LAUTARO FIDEL BRACCO; GUSTAVO JAVIER LEVÍN; AGUSTÍN A. NAVARRO DEL CAÑIZO; FEDERICO JAVIER WOLMAN; MARÍA VICTORIA MIRANDA; OSVALDO CASCONE

BIOCATALYSIS AND BIOTRANSFORMATION

TAYLOR & FRANCIS LTD

Lugar: Londres; Año: 2017 vol. 35 p. 306 - 314

1024-2422

Soybean hull peroxidase (EC 1.11.1.7, SBP) was simultaneously purified and immobilized by dye affinity chromatography with Reactive Blue 4 attached to chitosan mini-spheres. Under optimized conditions, 96% of SBP was adsorbed to the matrix. Under the most stringent condition, only 49% was desorbed, whereas 2 M NaCl failed to desorb a significant amount of SBP. This behaviour allowed proposing the dye matrix as a support to immobilize SBP from a crude extract.

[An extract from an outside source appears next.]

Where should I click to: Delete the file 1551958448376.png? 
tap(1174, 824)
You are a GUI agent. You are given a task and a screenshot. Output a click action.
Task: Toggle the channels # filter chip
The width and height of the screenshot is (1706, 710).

The pH of maximum activity shifted from 7 to 3?5. SBP gained thermostability after immobilization: after 5h at 85ºC, the remaining activity was 54%, whereas that of the free enzyme was 31%. The optimum temperature for the immobilized SBP was 75ºC, whereas that of the free enzyme was 55ºC. After two months at 4ºC, the activity loss of the immobilized SBP was only 3%. Immobilized SBP removed 80% of 2-bromophenol from wastewater in 180min and, after five cycles of use, the activity loss was only 12.8%.